Step 2: Re-write the code using futures (or delayed()) A future is an object that represents the result of an expression that will be evaluated in the future.

  • In R: We can create a future using the future::future() function and extract the value of the future using the future::value() function.
  • In Python: We need to put the code that we want to run in parallel into a single function (luckily, this is already done) and wrap that function call using delayed(). This creates futures that can be evaluated in parallel.
Show Code
set.seed(242)

# step 1: set up parallel backend
n_workers <- 5
plan(multisession, workers = n_workers)

start_time <- Sys.time()
futures <- list()
for (i in 1:n) {
  # step 2: wrap code in a "future" object
  futures[[i]] <- future({
    fit_rf_loo(i, X, y)
  }, seed = TRUE)
  # (optional) checking whether the future we created has been resolved or unresolved
  print(resolved(futures))
  print(paste("Intermediary Time Checkpoint:", Sys.time() - start_time))
}
preds_future <- lapply(futures, value)
end_time <- Sys.time()
execution_time <- end_time - start_time
print(paste("Final Time Checkpoint:", execution_time))
[1] FALSE
[1] "Intermediary Time Checkpoint: 0.100641012191772"
[1] FALSE FALSE
[1] "Intermediary Time Checkpoint: 0.214888095855713"
[1] FALSE FALSE FALSE
[1] "Intermediary Time Checkpoint: 0.32613205909729"
[1] FALSE FALSE FALSE FALSE
[1] "Intermediary Time Checkpoint: 0.454898118972778"
[1] FALSE FALSE FALSE FALSE FALSE
[1] "Intermediary Time Checkpoint: 0.710055112838745"
[1]  TRUE FALSE FALSE FALSE FALSE FALSE
[1] "Intermediary Time Checkpoint: 5.57519102096558"
[1]  TRUE  TRUE  TRUE FALSE FALSE FALSE FALSE
[1] "Intermediary Time Checkpoint: 5.72342705726624"
[1]  TRUE  TRUE  TRUE  TRUE FALSE FALSE FALSE FALSE
[1] "Intermediary Time Checkpoint: 5.85366606712341"
[1]  TRUE  TRUE  TRUE  TRUE FALSE FALSE FALSE FALSE FALSE
[1] "Intermediary Time Checkpoint: 6.01137018203735"
 [1]  TRUE  TRUE  TRUE  TRUE  TRUE FALSE FALSE FALSE FALSE FALSE
[1] "Intermediary Time Checkpoint: 6.16991114616394"
[1] "Final Time Checkpoint: 10.9680399894714"
Show Code
start_time = time.time()
preds_parallel = Parallel(n_jobs=5)(delayed(fit_rf_loo)(i, X, y) for i in range(n))
end_time = time.time()
execution_time = end_time - start_time
print("Execution time with joblib parallelization:", execution_time)
Execution time with joblib parallelization: 7.436609983444214

Note:

  • The futures are “non-blocking” so that the code continues to run (while the futures are being computed in the background) until it reaches a point where the value of the future is needed. This is why the print statement shows that the futures are at first unresolved and there is a time gap between the intermediary checkpoint and the final checkpoint.
  • A future can be resolved or unresolved. In R, we can check whether a future is resolved using the future::resolved() function.
  • If the value is queried while the future is still unresolved, the current process is blocked until the future is resolved. Otherwise, the code continues to execute (i.e., it’s unblocking).
  • The futures are resolved when the value() function is called, and the code waits for the future to be resolved before continuing.

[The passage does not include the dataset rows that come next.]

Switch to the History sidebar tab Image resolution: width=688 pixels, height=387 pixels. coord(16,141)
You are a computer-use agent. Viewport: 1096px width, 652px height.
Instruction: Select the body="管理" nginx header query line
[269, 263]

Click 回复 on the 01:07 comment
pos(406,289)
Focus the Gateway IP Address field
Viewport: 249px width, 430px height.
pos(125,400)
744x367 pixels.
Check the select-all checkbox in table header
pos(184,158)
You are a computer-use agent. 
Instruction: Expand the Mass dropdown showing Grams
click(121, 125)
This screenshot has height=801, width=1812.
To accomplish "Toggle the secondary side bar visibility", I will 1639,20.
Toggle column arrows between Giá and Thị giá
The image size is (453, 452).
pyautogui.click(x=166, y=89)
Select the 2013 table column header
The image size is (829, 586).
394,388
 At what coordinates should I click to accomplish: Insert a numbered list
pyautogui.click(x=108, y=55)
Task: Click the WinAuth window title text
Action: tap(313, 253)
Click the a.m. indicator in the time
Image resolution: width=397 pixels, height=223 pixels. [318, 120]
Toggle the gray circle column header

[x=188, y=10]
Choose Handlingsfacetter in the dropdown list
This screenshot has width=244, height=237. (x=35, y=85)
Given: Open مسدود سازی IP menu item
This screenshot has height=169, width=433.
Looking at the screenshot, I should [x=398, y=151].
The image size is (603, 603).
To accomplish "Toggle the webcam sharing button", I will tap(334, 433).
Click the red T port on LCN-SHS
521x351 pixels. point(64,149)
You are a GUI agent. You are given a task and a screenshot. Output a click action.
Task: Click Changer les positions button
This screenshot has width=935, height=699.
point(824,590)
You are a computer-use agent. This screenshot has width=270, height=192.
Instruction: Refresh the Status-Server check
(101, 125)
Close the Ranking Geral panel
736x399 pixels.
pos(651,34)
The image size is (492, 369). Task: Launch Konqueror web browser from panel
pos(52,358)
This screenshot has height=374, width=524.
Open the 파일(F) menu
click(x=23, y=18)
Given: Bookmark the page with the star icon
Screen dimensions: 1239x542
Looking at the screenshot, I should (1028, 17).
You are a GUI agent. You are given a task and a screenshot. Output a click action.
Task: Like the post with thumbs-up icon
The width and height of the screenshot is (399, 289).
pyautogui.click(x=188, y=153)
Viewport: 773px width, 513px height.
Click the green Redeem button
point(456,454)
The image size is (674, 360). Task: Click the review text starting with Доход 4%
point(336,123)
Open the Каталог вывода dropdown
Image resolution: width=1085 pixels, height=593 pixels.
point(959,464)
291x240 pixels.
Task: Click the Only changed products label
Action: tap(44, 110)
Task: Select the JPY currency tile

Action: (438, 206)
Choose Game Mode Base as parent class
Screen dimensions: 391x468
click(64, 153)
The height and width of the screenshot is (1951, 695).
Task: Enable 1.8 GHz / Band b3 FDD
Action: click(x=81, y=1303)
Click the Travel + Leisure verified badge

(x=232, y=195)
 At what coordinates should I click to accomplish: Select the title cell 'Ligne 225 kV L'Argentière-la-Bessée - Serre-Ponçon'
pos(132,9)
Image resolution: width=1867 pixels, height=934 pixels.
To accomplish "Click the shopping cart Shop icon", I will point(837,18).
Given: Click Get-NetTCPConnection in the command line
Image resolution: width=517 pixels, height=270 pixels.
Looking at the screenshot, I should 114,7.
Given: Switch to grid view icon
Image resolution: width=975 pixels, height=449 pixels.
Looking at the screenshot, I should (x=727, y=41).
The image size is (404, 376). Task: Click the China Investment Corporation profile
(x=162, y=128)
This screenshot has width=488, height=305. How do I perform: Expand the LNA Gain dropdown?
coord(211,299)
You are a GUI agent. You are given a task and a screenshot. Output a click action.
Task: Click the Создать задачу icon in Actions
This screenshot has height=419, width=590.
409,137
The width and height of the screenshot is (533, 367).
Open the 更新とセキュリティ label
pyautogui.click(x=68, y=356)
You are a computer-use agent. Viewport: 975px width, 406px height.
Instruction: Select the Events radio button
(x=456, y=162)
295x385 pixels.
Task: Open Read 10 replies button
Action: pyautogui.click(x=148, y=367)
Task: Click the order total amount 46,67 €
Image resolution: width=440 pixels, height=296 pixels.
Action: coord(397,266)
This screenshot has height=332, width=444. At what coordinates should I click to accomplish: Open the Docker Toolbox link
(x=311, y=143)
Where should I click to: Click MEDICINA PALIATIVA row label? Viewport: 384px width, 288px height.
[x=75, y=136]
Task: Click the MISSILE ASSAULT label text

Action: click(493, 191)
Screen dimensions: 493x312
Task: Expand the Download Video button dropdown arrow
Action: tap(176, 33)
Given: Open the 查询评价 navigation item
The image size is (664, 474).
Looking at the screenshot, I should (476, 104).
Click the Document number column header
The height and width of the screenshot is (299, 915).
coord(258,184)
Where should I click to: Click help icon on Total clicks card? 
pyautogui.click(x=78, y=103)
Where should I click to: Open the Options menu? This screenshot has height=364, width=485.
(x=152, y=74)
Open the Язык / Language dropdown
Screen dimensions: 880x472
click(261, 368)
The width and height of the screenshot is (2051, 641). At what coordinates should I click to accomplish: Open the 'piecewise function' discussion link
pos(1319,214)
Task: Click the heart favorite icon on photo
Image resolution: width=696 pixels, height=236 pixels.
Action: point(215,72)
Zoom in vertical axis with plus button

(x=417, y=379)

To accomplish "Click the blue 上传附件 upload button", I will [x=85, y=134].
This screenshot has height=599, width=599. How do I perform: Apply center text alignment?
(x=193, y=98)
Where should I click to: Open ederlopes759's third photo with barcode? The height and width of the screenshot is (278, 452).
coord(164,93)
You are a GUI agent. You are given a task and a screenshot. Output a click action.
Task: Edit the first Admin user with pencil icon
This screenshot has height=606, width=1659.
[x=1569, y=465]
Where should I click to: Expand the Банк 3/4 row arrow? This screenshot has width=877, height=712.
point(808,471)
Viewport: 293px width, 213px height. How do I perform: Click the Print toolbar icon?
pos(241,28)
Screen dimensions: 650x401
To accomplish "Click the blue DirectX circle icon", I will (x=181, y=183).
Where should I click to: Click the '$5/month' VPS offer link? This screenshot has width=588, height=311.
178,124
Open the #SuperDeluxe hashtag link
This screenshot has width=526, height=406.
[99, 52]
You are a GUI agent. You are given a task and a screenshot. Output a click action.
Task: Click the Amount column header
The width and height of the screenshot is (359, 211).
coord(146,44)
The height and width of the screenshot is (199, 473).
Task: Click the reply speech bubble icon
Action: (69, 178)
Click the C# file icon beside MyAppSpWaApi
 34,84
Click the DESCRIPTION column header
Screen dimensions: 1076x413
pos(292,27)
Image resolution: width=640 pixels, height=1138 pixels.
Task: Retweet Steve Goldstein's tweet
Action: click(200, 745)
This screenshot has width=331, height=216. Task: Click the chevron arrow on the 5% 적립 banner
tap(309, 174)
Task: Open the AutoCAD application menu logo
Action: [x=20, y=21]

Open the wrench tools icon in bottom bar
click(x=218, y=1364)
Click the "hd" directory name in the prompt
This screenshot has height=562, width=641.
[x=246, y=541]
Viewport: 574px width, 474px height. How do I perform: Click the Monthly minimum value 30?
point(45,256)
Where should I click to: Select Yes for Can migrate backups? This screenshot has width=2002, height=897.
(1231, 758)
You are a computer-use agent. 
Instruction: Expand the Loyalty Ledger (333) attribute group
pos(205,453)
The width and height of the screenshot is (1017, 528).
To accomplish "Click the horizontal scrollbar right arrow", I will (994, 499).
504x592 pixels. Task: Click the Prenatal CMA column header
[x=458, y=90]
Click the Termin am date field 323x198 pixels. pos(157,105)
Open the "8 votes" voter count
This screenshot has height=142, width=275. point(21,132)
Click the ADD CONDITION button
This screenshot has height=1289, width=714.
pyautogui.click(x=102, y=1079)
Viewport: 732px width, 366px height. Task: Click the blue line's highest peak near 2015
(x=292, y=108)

Additional Notes for R Users

Using furrr

Sometimes, it can be more convenient to rewrite the for loop using the furrr package, which provides a functional programming interface for parallel programming in R. The furrr::future_map() function is similar to the purrr::map() function, but it runs the function in parallel using futures.

Show Code
set.seed(242)
# step 1: set up parallel backend
plan(multisession, workers = n_workers)
start_time <- Sys.time()
# step 2: wrap code in a "future" object
preds_furrr <- furrr::future_map(
  1:n,
  function(i) {
    fit_rf_loo(i, X, y)
  },
  .options = furrr::furrr_options(seed = TRUE)
)
end_time <- Sys.time()
execution_time <- end_time - start_time
print(execution_time)
Time difference of 10.5588 secs

Parallelization backends

In short, use multisession if running R locally in RStudio, and use multicore for simple parallelization workflows on the CRC.